Cuando Anto llegó yo ya la esperaba sentado en la mesa del restaurante. Me había pedido una copa de vino y fumaba sin ganas leyendo las últimas páginas de Kafka en la orilla. 

A pesar de que me hubiera sobresaltado, no tardé en sentir que ya había llegado, y cuando alcé la vista estaba a un par de metros de mi. 

Sonreímos los dos como si lleváramos mucho tiempo esperando este momento. Quizás así era.

Se pidió una cerveza sin preguntarme siquiera si yo necesitaba algo más. Ella era así, no preguntaba nada. Solamente actuaba y esperaba que los demás se cuidaran solos, como hacía ella misma.

Fue extraño verla de nuevo sentada frente a mi. Le había cambiado algo en la cara. O quizás era algo más general, más intangible. 

Como si se hubiera llenado de luz. Como si hubiera viajado hacia el centro de ella misma, hubiera hablado con los sabios, y hubiera vuelto renacida de sus propias cenizas. 

Joder, me daba mucha envidia. Y mucho amor. Deseaba abrazarla y que me diera todo el calor que irradiaba su cuerpo. Acariciar su piel. Pedirle que ella me acariciara a mi. 

Pero en vez de eso sonreí, le conté mi viaje y la invité a venir a la exposición de mi obra que se inauguraría la siguiente semana. 

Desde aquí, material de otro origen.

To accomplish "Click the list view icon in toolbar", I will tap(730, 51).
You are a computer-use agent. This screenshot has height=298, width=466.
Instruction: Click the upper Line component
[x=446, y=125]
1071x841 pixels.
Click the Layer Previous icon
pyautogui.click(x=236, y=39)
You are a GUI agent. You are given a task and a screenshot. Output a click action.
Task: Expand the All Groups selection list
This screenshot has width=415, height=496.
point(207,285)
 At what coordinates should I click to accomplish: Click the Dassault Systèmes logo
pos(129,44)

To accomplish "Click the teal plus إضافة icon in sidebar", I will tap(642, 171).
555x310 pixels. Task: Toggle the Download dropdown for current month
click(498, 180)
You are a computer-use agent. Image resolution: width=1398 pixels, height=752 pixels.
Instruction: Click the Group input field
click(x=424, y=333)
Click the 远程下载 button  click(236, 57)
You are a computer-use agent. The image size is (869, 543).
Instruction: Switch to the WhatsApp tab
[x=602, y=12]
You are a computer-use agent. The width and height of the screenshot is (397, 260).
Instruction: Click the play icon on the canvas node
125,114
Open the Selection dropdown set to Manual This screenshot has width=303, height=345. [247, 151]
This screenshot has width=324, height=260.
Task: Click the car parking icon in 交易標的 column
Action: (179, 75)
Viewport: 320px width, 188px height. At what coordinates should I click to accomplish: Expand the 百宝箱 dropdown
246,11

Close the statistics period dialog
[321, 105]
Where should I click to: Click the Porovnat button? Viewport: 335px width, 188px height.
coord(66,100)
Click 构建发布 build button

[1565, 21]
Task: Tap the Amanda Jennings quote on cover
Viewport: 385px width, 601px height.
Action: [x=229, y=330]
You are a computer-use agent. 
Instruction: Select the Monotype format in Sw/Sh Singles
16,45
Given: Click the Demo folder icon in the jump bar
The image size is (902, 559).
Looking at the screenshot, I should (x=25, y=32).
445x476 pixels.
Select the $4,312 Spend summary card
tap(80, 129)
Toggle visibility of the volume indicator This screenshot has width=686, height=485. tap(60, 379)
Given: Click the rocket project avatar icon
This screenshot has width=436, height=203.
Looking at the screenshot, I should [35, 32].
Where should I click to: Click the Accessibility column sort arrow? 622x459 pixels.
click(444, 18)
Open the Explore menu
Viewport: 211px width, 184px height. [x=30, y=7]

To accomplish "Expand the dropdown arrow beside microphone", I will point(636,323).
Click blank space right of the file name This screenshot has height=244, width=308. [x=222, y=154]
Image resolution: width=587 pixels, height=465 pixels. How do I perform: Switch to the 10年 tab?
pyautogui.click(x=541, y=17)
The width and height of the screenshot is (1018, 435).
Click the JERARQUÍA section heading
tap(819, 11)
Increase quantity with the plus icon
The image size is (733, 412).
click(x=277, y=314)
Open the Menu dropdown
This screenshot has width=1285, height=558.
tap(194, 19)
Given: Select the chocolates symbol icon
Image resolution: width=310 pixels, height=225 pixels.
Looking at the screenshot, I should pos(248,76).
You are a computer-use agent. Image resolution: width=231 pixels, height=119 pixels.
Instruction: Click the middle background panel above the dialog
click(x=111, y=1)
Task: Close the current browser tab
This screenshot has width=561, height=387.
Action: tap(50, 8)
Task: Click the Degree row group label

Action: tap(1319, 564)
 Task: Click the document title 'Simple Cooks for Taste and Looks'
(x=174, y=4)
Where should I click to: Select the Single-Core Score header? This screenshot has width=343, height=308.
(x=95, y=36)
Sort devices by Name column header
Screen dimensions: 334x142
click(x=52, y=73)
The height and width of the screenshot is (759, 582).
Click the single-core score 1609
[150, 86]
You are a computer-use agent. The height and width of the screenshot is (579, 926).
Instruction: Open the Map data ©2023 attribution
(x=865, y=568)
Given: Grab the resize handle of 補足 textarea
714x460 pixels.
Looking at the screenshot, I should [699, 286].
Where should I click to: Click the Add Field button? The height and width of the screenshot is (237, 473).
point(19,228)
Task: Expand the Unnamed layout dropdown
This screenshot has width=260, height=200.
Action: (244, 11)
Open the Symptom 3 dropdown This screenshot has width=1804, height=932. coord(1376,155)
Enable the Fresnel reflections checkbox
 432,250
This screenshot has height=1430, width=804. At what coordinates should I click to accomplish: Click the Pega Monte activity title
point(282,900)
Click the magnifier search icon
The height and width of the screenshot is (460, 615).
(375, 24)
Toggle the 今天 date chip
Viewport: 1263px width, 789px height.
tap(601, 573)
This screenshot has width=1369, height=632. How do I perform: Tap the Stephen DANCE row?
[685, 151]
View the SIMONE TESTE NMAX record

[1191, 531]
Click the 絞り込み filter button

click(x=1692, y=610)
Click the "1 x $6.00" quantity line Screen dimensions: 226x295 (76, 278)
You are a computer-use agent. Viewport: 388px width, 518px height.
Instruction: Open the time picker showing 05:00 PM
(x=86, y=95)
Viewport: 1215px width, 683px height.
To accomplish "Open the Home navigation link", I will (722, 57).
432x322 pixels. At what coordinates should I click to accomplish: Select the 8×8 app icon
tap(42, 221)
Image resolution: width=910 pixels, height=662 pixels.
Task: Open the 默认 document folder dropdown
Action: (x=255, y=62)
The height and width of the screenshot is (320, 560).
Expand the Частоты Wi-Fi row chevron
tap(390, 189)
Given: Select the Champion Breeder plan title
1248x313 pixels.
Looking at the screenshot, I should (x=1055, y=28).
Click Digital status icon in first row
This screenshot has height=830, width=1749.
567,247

Ella apenas hablaba, solo me miraba sonriente. Su mirada ya no era la de antaño. Seguía siendo una mirada profunda, pero esta vez no juzgaba. Solamente miraba expectante el espectáculo que yo debía ofrecerle. Un montón de palabras bañadas por miedos y fracasos, esperanzas y probablemente algún sueño. No sentí vergüenza. Deseé que comprendiera que la necesitaba. 

Pero ella no dio señales de haber entendido nada ni mucho menos de hacerse cargo. 

Tras la  segunda copa, su mirada se desvió por primera vez en la noche de mi. Miró alrededor como si no se hubiera fijado nunca, buscando detalles, apoyando la barbilla sobre su mano. 

Más tarde pidió la cuenta. 

Se despidió de mi con un beso y un largo abrazo. Sentí que me caían las lágrimas. Qué carajo, no estaba ni triste. Era solo ella. 

No la volví a ver. 

martes, 23 de agosto de 2016

Lazuli

Pongamos que de fondo sonaba Los Invisibles, de Ismael Serrano. 

Para invisibilidad la nuestra. En medio de una cierta oscuridad, cómplice de nuestras conversaciones y vicios, ha irrumpido una Luna tan bella que la conversación se ha detenido y nos hemos puesto a contemplar el momento ese que no iba a volver. La Luna ascendiendo, lenta y gigante. Las olas más ruidosas que nunca en nuestros oídos, y esa canción de fondo que no paraba. 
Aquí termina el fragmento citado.